> **Excerpted data**

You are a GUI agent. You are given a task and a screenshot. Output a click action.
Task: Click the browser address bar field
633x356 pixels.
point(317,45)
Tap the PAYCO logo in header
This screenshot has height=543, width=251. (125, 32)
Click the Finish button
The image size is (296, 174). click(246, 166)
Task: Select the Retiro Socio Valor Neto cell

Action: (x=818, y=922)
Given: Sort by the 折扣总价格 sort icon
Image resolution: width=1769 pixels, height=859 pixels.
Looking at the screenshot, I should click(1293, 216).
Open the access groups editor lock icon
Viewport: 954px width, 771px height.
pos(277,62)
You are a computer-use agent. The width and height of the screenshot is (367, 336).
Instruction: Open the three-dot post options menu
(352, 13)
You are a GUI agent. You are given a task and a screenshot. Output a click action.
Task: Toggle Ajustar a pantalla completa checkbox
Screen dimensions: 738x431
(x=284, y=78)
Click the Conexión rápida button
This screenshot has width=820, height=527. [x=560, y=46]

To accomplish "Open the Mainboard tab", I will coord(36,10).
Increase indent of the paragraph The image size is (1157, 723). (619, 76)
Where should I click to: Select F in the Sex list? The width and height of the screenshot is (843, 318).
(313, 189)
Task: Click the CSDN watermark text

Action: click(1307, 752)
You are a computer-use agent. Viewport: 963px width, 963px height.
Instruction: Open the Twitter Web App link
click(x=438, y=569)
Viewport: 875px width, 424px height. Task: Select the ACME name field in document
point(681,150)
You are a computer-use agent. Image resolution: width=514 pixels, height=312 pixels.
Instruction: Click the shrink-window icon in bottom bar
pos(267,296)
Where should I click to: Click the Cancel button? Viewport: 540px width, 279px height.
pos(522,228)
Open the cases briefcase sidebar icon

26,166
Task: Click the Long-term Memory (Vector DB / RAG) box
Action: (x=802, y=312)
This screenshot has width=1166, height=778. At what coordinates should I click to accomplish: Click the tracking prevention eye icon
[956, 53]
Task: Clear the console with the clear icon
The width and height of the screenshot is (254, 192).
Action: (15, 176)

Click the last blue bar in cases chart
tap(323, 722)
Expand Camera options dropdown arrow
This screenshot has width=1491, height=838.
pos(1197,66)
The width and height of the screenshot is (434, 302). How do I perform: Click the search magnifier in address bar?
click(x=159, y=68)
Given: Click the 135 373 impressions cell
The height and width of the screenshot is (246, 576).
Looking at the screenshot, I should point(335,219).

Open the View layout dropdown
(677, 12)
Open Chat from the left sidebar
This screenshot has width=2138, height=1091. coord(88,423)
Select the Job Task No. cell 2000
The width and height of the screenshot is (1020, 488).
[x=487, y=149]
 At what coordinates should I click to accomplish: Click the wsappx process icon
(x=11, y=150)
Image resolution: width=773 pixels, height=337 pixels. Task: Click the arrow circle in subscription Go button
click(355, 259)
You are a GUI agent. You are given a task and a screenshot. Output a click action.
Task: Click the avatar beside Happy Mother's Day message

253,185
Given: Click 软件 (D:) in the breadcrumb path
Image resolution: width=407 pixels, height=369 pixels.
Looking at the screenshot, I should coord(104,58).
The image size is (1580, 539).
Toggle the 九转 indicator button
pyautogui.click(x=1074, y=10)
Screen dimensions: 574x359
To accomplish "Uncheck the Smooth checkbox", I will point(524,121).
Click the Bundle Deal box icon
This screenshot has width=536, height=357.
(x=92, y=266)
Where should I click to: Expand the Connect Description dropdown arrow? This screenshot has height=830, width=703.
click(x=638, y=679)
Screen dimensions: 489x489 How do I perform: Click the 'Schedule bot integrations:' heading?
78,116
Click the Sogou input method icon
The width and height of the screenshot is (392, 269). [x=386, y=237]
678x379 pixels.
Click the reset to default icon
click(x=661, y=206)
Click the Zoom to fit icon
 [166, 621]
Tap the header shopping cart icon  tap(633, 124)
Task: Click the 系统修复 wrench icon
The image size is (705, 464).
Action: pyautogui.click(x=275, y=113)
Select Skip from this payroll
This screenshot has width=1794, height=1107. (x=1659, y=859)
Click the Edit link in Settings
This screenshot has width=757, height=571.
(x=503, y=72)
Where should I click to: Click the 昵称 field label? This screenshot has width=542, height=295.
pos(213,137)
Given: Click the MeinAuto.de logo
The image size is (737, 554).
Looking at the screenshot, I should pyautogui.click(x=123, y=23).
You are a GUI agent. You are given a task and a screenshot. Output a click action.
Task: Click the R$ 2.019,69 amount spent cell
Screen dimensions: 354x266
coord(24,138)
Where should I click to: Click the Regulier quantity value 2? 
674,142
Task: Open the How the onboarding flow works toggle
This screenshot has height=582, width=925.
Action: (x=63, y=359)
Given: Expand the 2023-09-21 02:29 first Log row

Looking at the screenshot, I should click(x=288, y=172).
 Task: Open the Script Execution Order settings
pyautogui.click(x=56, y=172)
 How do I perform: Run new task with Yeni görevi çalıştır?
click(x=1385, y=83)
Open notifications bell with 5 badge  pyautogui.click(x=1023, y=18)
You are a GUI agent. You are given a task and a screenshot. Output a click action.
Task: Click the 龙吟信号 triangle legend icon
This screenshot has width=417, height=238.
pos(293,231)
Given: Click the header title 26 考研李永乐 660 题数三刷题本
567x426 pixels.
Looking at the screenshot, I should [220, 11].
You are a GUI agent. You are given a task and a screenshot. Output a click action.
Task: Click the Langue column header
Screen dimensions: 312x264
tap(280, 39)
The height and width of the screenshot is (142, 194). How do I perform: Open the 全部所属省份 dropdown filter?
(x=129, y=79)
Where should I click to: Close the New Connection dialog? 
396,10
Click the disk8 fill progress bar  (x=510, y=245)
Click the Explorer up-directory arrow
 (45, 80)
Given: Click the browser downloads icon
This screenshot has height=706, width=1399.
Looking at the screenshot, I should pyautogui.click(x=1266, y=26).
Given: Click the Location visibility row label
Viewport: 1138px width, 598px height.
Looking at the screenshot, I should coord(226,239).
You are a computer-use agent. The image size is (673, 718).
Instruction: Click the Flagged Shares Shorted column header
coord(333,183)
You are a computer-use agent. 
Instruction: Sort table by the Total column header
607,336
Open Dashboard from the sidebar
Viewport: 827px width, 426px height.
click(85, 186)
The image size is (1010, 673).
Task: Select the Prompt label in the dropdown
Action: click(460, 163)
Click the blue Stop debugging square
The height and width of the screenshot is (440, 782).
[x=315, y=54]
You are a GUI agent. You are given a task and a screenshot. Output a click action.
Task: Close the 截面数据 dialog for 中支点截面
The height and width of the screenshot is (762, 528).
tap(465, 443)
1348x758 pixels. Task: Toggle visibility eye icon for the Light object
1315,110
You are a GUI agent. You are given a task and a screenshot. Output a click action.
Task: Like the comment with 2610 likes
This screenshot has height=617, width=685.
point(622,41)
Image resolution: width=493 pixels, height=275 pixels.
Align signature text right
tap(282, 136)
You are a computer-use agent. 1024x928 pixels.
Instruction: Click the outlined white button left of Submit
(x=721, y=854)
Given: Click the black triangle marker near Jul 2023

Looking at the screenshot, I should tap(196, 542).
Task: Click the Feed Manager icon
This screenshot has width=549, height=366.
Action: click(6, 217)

> **Task requirements**
Reproduce all of the rows above, swapping every occurrence of "GUI agent" for "screen agent" and leaving everything else unchanged.

> **Task output**
You are a screen agent. You are given a task and a screenshot. Output a click action.
Task: Click the browser address bar field
633x356 pixels.
point(317,45)
Tap the PAYCO logo in header
This screenshot has height=543, width=251. (125, 32)
Click the Finish button
The image size is (296, 174). click(246, 166)
Task: Select the Retiro Socio Valor Neto cell

Action: (x=818, y=922)
Given: Sort by the 折扣总价格 sort icon
Image resolution: width=1769 pixels, height=859 pixels.
Looking at the screenshot, I should click(1293, 216).
Open the access groups editor lock icon
Viewport: 954px width, 771px height.
pos(277,62)
You are a computer-use agent. The width and height of the screenshot is (367, 336).
Instruction: Open the three-dot post options menu
(352, 13)
You are a screen agent. You are given a task and a screenshot. Output a click action.
Task: Toggle Ajustar a pantalla completa checkbox
Screen dimensions: 738x431
(x=284, y=78)
Click the Conexión rápida button
This screenshot has width=820, height=527. [x=560, y=46]

To accomplish "Open the Mainboard tab", I will coord(36,10).
Increase indent of the paragraph The image size is (1157, 723). (619, 76)
Where should I click to: Select F in the Sex list? The width and height of the screenshot is (843, 318).
(313, 189)
Task: Click the CSDN watermark text

Action: click(1307, 752)
You are a computer-use agent. Viewport: 963px width, 963px height.
Instruction: Open the Twitter Web App link
click(x=438, y=569)
Viewport: 875px width, 424px height. Task: Select the ACME name field in document
point(681,150)
You are a computer-use agent. Image resolution: width=514 pixels, height=312 pixels.
Instruction: Click the shrink-window icon in bottom bar
pos(267,296)
Where should I click to: Click the Cancel button? Viewport: 540px width, 279px height.
pos(522,228)
Open the cases briefcase sidebar icon

26,166
Task: Click the Long-term Memory (Vector DB / RAG) box
Action: (x=802, y=312)
This screenshot has width=1166, height=778. At what coordinates should I click to accomplish: Click the tracking prevention eye icon
[956, 53]
Task: Clear the console with the clear icon
The width and height of the screenshot is (254, 192).
Action: (15, 176)

Click the last blue bar in cases chart
tap(323, 722)
Expand Camera options dropdown arrow
This screenshot has width=1491, height=838.
pos(1197,66)
The width and height of the screenshot is (434, 302). How do I perform: Click the search magnifier in address bar?
click(x=159, y=68)
Given: Click the 135 373 impressions cell
The height and width of the screenshot is (246, 576).
Looking at the screenshot, I should point(335,219).

Open the View layout dropdown
(677, 12)
Open Chat from the left sidebar
This screenshot has width=2138, height=1091. coord(88,423)
Select the Job Task No. cell 2000
The width and height of the screenshot is (1020, 488).
[x=487, y=149]
 At what coordinates should I click to accomplish: Click the wsappx process icon
(x=11, y=150)
Image resolution: width=773 pixels, height=337 pixels. Task: Click the arrow circle in subscription Go button
click(355, 259)
You are a screen agent. You are given a task and a screenshot. Output a click action.
Task: Click the avatar beside Happy Mother's Day message

253,185
Given: Click 软件 (D:) in the breadcrumb path
Image resolution: width=407 pixels, height=369 pixels.
Looking at the screenshot, I should coord(104,58).
The image size is (1580, 539).
Toggle the 九转 indicator button
pyautogui.click(x=1074, y=10)
Screen dimensions: 574x359
To accomplish "Uncheck the Smooth checkbox", I will point(524,121).
Click the Bundle Deal box icon
This screenshot has width=536, height=357.
(x=92, y=266)
Where should I click to: Expand the Connect Description dropdown arrow? This screenshot has height=830, width=703.
click(x=638, y=679)
Screen dimensions: 489x489 How do I perform: Click the 'Schedule bot integrations:' heading?
78,116
Click the Sogou input method icon
The width and height of the screenshot is (392, 269). [x=386, y=237]
678x379 pixels.
Click the reset to default icon
click(x=661, y=206)
Click the Zoom to fit icon
 [166, 621]
Tap the header shopping cart icon  tap(633, 124)
Task: Click the 系统修复 wrench icon
The image size is (705, 464).
Action: pyautogui.click(x=275, y=113)
Select Skip from this payroll
This screenshot has width=1794, height=1107. (x=1659, y=859)
Click the Edit link in Settings
This screenshot has width=757, height=571.
(x=503, y=72)
Where should I click to: Click the 昵称 field label? This screenshot has width=542, height=295.
pos(213,137)
Given: Click the MeinAuto.de logo
The image size is (737, 554).
Looking at the screenshot, I should pyautogui.click(x=123, y=23).
You are a screen agent. You are given a task and a screenshot. Output a click action.
Task: Click the R$ 2.019,69 amount spent cell
Screen dimensions: 354x266
coord(24,138)
Where should I click to: Click the Regulier quantity value 2? 
674,142
Task: Open the How the onboarding flow works toggle
This screenshot has height=582, width=925.
Action: (x=63, y=359)
Given: Expand the 2023-09-21 02:29 first Log row

Looking at the screenshot, I should click(x=288, y=172).
 Task: Open the Script Execution Order settings
pyautogui.click(x=56, y=172)
 How do I perform: Run new task with Yeni görevi çalıştır?
click(x=1385, y=83)
Open notifications bell with 5 badge  pyautogui.click(x=1023, y=18)
You are a screen agent. You are given a task and a screenshot. Output a click action.
Task: Click the 龙吟信号 triangle legend icon
This screenshot has width=417, height=238.
pos(293,231)
Given: Click the header title 26 考研李永乐 660 题数三刷题本
567x426 pixels.
Looking at the screenshot, I should [220, 11].
You are a screen agent. You are given a task and a screenshot. Output a click action.
Task: Click the Langue column header
Screen dimensions: 312x264
tap(280, 39)
The height and width of the screenshot is (142, 194). How do I perform: Open the 全部所属省份 dropdown filter?
(x=129, y=79)
Where should I click to: Close the New Connection dialog? 
396,10
Click the disk8 fill progress bar  (x=510, y=245)
Click the Explorer up-directory arrow
 (45, 80)
Given: Click the browser downloads icon
This screenshot has height=706, width=1399.
Looking at the screenshot, I should pyautogui.click(x=1266, y=26).
Given: Click the Location visibility row label
Viewport: 1138px width, 598px height.
Looking at the screenshot, I should coord(226,239).
You are a computer-use agent. The image size is (673, 718).
Instruction: Click the Flagged Shares Shorted column header
coord(333,183)
You are a computer-use agent. 
Instruction: Sort table by the Total column header
607,336
Open Dashboard from the sidebar
Viewport: 827px width, 426px height.
click(85, 186)
The image size is (1010, 673).
Task: Select the Prompt label in the dropdown
Action: click(460, 163)
Click the blue Stop debugging square
The height and width of the screenshot is (440, 782).
[x=315, y=54]
You are a screen agent. You are given a task and a screenshot. Output a click action.
Task: Close the 截面数据 dialog for 中支点截面
The height and width of the screenshot is (762, 528).
tap(465, 443)
1348x758 pixels. Task: Toggle visibility eye icon for the Light object
1315,110
You are a screen agent. You are given a task and a screenshot. Output a click action.
Task: Like the comment with 2610 likes
This screenshot has height=617, width=685.
point(622,41)
Image resolution: width=493 pixels, height=275 pixels.
Align signature text right
tap(282, 136)
You are a computer-use agent. 1024x928 pixels.
Instruction: Click the outlined white button left of Submit
(x=721, y=854)
Given: Click the black triangle marker near Jul 2023

Looking at the screenshot, I should tap(196, 542).
Task: Click the Feed Manager icon
This screenshot has width=549, height=366.
Action: click(6, 217)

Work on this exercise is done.